Top of Material supplied

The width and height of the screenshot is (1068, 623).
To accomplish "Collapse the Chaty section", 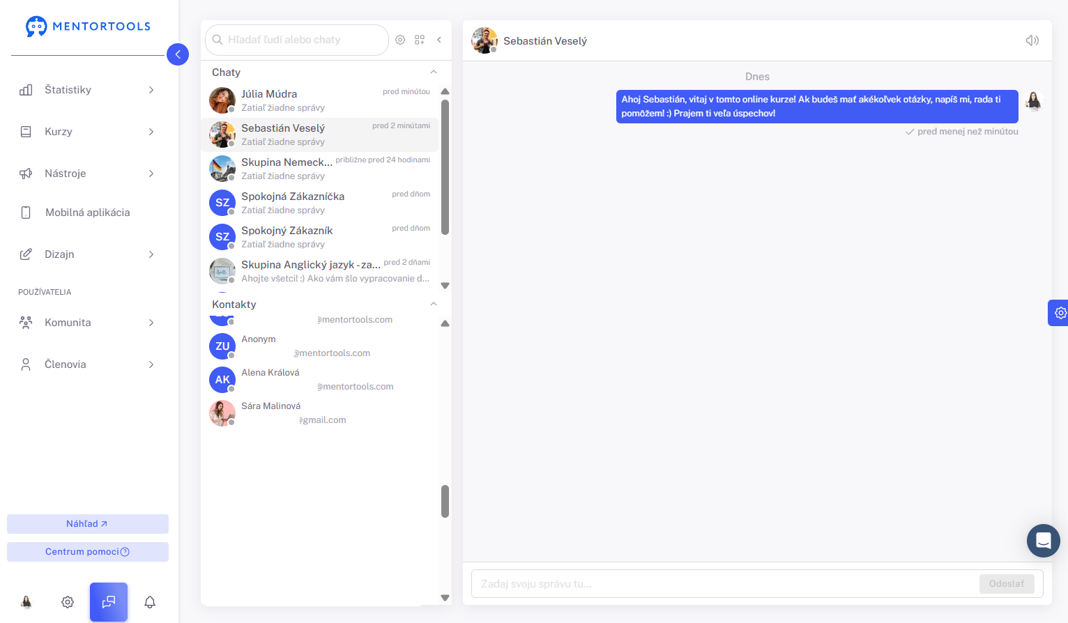I will (434, 72).
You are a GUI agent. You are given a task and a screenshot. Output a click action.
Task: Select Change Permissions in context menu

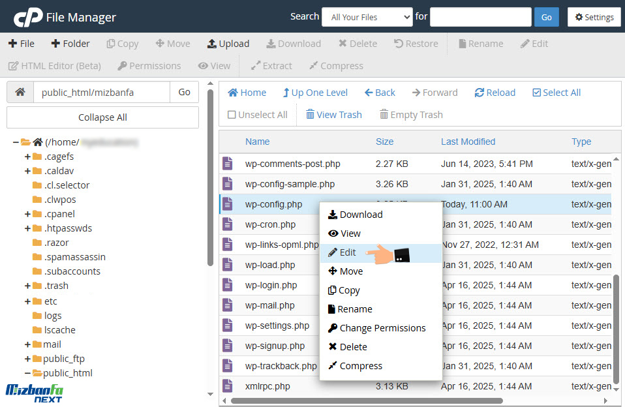coord(382,328)
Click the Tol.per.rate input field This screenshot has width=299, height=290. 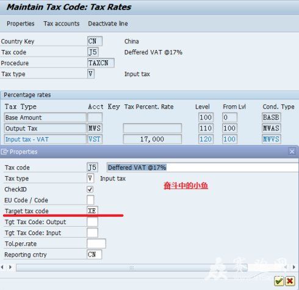(96, 244)
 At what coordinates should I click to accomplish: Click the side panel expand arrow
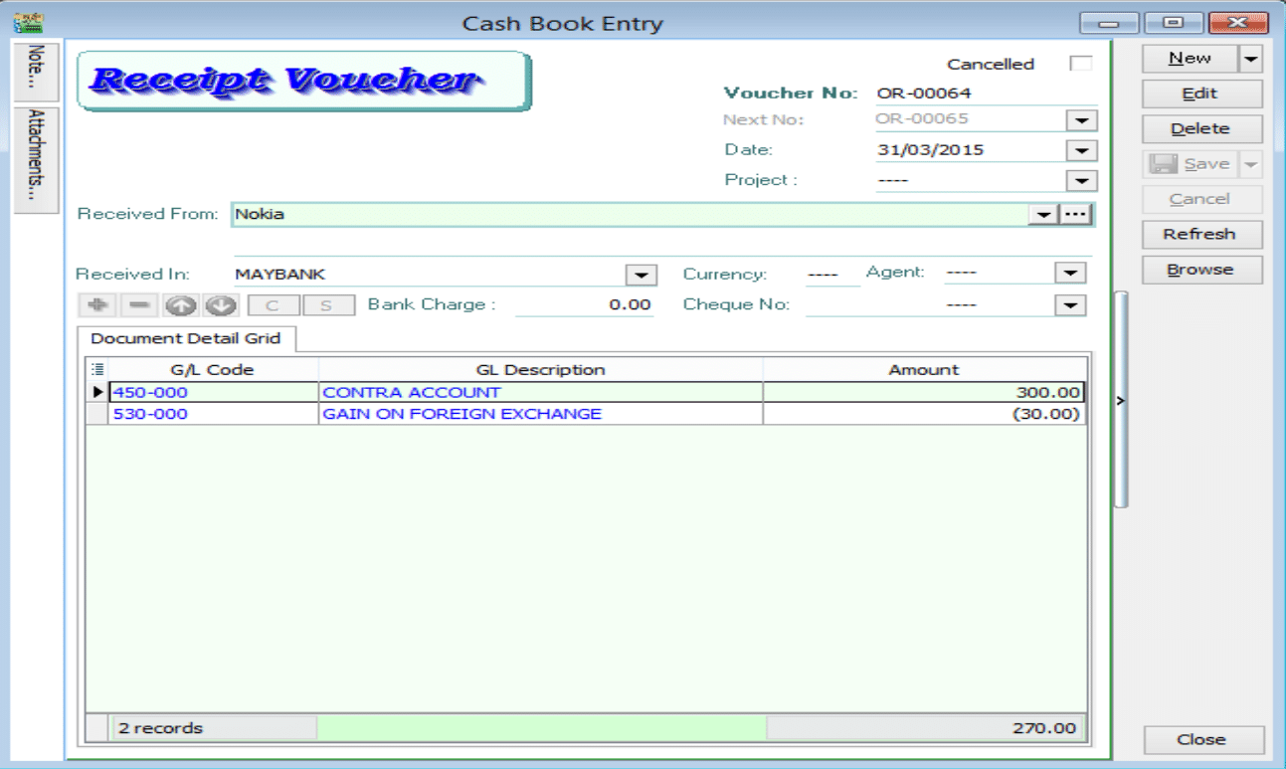[x=1121, y=401]
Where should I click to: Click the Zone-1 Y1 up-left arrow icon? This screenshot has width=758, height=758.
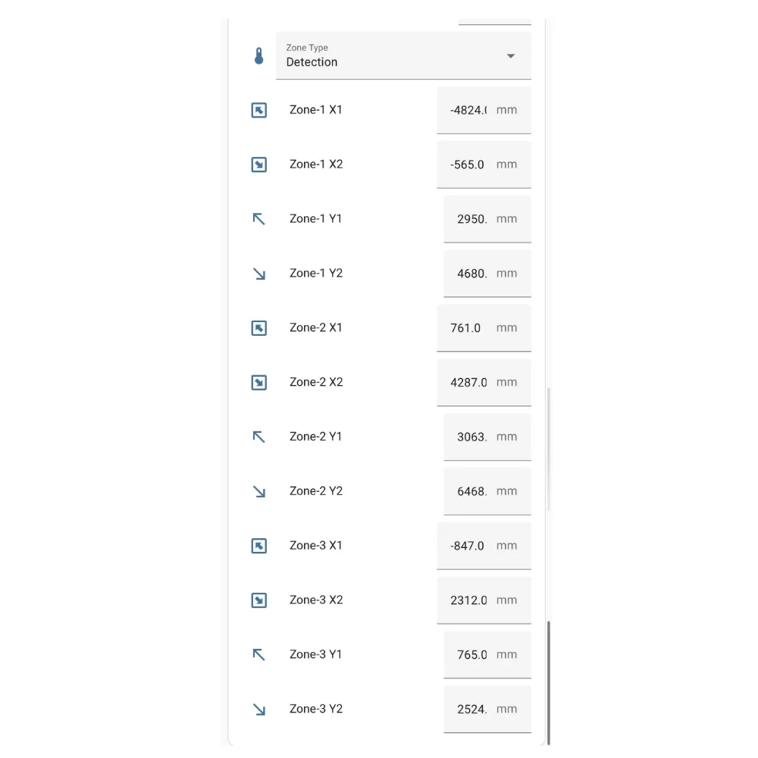tap(259, 219)
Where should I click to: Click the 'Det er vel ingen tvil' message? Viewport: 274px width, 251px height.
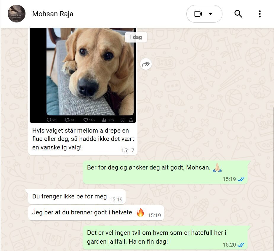[165, 238]
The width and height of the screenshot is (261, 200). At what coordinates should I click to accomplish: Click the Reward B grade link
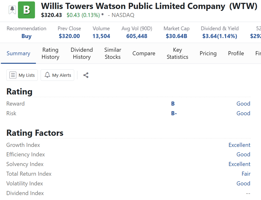point(173,103)
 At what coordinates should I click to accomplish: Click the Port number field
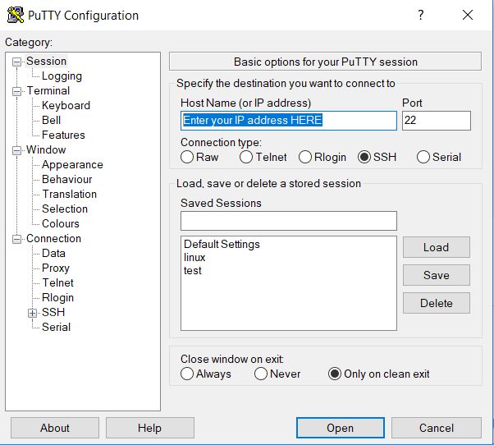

Bottom of Material supplied

■ **What to work on**:
With pictures omitted, copy exactly the lines from the one containing "The width and height of the screenshot is (261, 200)." through the final line of the listing, both included.

■ **Expected answer**:
The width and height of the screenshot is (261, 200). At what coordinates should I click to accomplish: Click the Reward B grade link
point(173,103)
 At what coordinates should I click to accomplish: Click the Port number field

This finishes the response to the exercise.